Click the recipe card below for details on how to make our pickled cabbage at home.

**A Huge Thanks to our vendors!

Menus + Thank You Tags ::  SimpleSong
Flowers :: Amy Merrick
Chef :: Christine Buckley

We had our first Sunday Supper this weekend in the new studio – it was a blast. We had an amazing group of guests, a beautiful 80 degree day and of course a wonderful meal. I’ll be posting decor, flowers and recipes all week. Here’s a bit of a look into our new kitchen and the first class.  Hope you’ll join us soon.

Sunday Suppers are back, in full effect.We are hosting private events, new classes and a few more exciting announcements coming soon.
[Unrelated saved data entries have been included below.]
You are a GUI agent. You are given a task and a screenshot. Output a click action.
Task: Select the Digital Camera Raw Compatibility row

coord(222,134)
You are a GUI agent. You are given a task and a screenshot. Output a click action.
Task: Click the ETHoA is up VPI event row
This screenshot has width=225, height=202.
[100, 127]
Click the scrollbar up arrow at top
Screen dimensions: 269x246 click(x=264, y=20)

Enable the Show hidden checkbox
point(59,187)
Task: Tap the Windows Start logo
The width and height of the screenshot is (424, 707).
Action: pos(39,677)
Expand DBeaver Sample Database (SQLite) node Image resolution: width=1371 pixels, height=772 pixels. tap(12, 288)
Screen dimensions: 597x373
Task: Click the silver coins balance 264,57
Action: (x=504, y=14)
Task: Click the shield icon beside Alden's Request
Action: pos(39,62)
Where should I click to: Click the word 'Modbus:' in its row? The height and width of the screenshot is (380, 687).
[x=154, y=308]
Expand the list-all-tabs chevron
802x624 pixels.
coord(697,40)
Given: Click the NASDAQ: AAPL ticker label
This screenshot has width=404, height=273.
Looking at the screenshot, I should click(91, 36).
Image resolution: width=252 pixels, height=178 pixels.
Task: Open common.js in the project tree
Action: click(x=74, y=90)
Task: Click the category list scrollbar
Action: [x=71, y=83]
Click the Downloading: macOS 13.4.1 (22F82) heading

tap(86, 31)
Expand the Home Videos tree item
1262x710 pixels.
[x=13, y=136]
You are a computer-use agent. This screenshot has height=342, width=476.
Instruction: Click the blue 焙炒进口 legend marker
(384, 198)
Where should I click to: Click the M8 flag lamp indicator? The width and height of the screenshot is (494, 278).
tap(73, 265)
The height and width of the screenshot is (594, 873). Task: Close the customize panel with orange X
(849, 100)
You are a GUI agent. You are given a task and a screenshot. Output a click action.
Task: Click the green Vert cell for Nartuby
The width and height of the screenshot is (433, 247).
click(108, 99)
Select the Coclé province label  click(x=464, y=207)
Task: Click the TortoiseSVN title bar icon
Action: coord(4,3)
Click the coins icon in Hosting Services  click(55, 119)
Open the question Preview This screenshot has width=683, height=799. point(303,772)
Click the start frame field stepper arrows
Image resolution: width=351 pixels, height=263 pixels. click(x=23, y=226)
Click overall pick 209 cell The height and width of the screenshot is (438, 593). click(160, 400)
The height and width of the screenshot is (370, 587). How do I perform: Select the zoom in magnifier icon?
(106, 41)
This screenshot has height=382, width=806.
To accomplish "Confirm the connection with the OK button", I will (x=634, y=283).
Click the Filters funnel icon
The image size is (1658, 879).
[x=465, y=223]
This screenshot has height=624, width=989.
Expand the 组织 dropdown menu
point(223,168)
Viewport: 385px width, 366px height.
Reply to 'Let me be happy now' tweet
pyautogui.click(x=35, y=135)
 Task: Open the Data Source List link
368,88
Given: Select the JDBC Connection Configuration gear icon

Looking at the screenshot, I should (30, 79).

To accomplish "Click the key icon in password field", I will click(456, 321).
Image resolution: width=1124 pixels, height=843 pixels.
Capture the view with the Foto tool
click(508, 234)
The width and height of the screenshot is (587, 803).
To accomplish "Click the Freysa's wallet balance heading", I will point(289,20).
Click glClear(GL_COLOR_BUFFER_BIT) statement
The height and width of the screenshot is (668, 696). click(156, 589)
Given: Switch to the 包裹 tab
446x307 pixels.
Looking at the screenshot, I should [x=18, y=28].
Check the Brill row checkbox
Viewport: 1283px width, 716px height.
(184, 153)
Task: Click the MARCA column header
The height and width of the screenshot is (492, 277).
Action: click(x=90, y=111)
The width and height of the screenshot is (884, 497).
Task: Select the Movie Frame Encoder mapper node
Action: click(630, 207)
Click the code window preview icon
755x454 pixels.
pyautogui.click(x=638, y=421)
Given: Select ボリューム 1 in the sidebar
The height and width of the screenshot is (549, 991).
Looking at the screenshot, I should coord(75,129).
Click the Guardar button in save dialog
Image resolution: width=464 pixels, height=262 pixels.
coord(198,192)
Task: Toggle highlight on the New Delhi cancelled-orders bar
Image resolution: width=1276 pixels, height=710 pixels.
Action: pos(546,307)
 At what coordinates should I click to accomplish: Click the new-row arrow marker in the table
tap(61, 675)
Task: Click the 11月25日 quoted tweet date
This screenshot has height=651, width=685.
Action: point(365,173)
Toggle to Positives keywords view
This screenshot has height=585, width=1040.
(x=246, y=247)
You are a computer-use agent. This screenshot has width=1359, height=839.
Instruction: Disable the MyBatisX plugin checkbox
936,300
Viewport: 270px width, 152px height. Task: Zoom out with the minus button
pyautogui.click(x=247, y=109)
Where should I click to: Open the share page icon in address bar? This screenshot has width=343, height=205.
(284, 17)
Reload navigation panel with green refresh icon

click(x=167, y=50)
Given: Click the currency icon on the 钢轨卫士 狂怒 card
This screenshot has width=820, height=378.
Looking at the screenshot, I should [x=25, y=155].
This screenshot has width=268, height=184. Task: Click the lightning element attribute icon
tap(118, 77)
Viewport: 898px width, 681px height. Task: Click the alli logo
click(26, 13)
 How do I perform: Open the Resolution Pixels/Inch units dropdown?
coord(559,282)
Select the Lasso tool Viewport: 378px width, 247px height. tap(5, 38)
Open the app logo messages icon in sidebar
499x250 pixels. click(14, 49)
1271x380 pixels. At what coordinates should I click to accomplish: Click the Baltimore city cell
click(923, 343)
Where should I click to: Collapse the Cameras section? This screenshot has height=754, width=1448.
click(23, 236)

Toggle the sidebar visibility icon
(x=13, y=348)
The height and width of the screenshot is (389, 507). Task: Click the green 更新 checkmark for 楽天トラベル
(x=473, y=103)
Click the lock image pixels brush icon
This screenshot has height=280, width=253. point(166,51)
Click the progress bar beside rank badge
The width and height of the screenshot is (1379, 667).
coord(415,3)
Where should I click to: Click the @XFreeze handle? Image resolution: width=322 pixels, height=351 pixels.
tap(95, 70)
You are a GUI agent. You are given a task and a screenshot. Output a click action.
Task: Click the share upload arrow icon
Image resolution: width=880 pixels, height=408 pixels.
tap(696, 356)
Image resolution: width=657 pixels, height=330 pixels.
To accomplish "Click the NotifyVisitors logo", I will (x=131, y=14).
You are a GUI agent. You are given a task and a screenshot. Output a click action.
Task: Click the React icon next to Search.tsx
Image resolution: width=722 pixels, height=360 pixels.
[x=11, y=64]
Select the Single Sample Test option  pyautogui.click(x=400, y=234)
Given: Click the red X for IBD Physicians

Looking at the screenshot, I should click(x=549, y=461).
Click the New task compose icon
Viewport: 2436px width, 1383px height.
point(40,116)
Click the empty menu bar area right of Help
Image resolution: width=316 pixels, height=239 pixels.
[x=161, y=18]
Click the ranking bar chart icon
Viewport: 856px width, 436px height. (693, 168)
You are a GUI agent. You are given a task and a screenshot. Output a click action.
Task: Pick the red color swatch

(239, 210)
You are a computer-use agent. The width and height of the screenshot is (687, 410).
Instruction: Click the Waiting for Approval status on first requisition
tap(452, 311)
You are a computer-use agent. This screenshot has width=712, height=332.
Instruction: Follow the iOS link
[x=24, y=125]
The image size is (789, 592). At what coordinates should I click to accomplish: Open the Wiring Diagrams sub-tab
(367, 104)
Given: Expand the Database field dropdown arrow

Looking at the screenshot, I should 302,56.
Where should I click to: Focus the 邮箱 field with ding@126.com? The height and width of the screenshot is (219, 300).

For info on all our new classes click here – sign up for our mailing list here – and purchase tix to our next class here (only a few spots left).

 

Dilly Deviled Eggs
Makes 24

1 dozen eggs
¼ cup mayonnaise
2 to 3 tsp. dijon mustard
Salt and pepper
2 tbsp. capers packed in liquid
Fresh dill, for garnishing

Place the eggs in a medium pot, and add enough cold water to cover by 1 inch; bring to a full rolling boil over medium-high heat. Immediately turn off the heat, and let eggs stand 12 to 15 minutes. Drain and place in a bowl of cold water to cool.

Peel the eggs, then use a sharp knife to carefully slice in half lengthwise. Remove the yolks and place in a medium mixing bowl; coarsely mash with a fork. Set the whites aside.

To the mixing bowl, gradually add in about ¼ cup mayonnaise (or more if needed to smooth the consistency), 2 to 3 tsp. dijon mustard (or more to taste), about 2 tbsp. capers and salt and pepper to taste.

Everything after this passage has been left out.